Problem to solve ▸ Return the listing lines verbatim, starting at the line that contains "Where should I" and ending at the line that contains "tap(87, 233)", both included. Leave the pictures out of your answer.

Items ▸
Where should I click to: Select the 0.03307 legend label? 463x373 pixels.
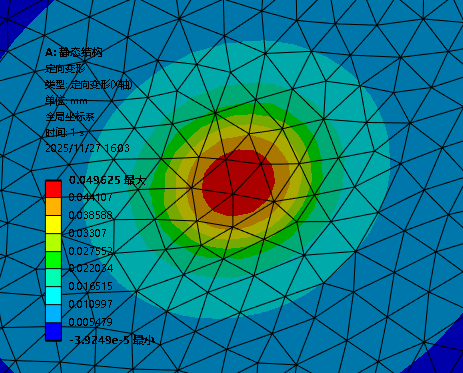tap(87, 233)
---
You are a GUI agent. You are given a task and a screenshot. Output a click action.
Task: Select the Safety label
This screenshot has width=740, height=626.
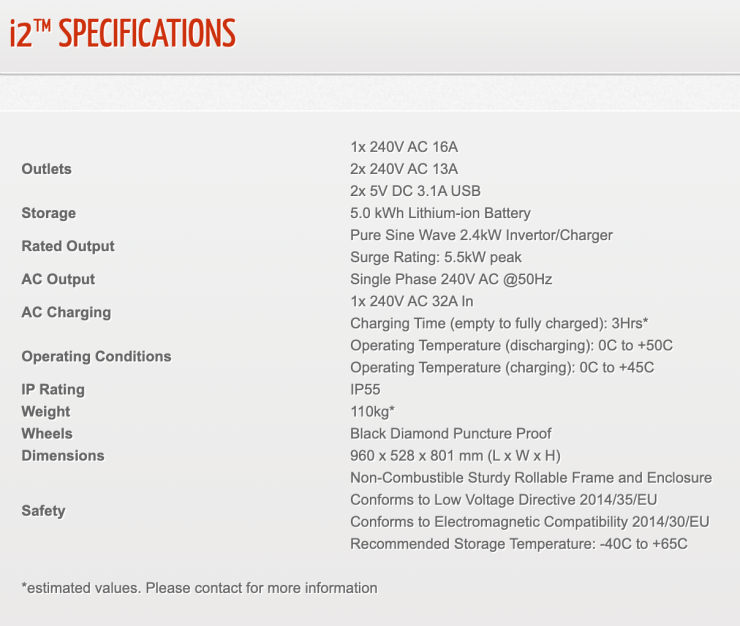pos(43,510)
---
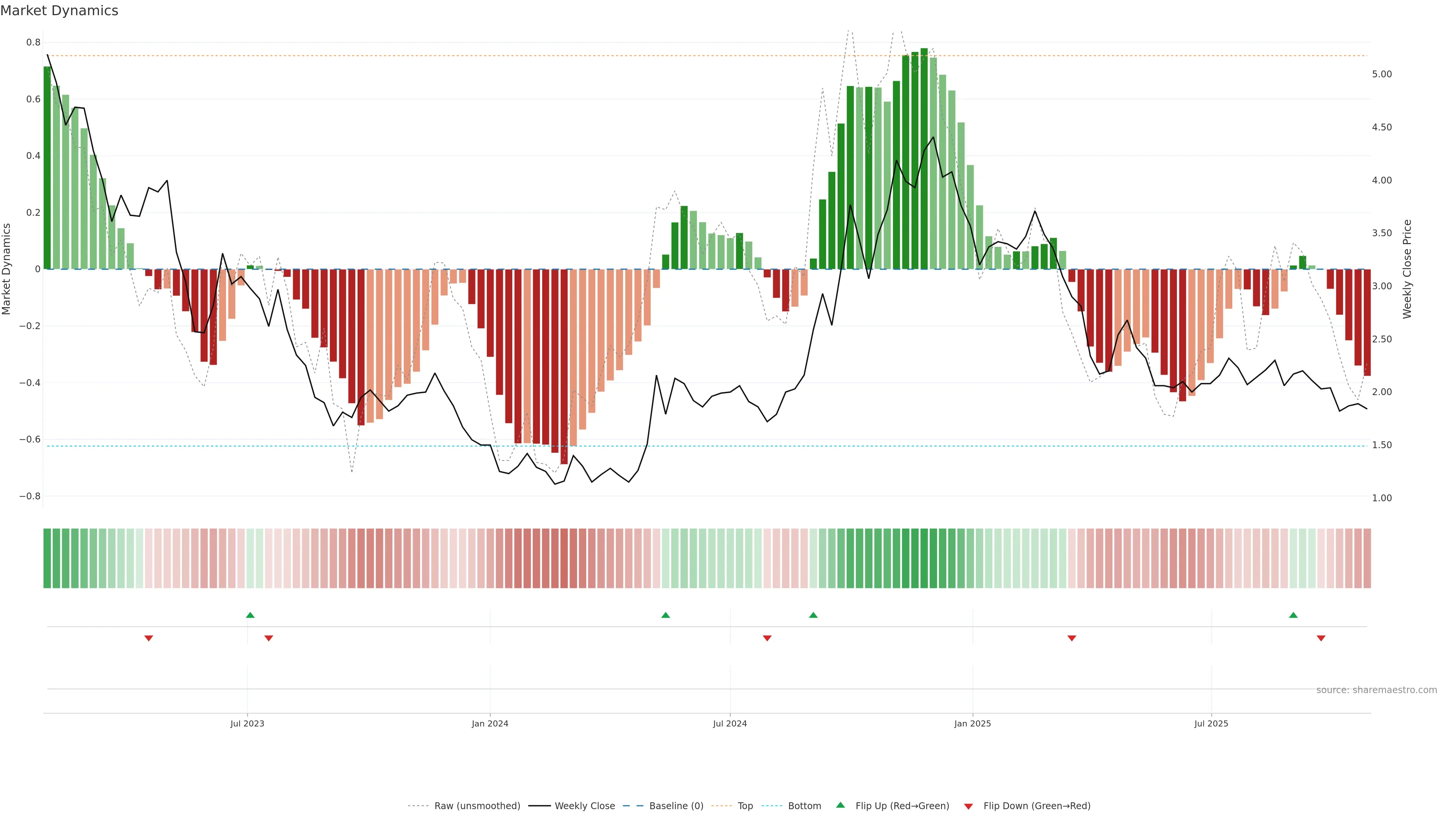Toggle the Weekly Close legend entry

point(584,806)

Result ▸
Where should I click to: Select the 0.03307 legend label? 463x373 pixels.
tap(87, 233)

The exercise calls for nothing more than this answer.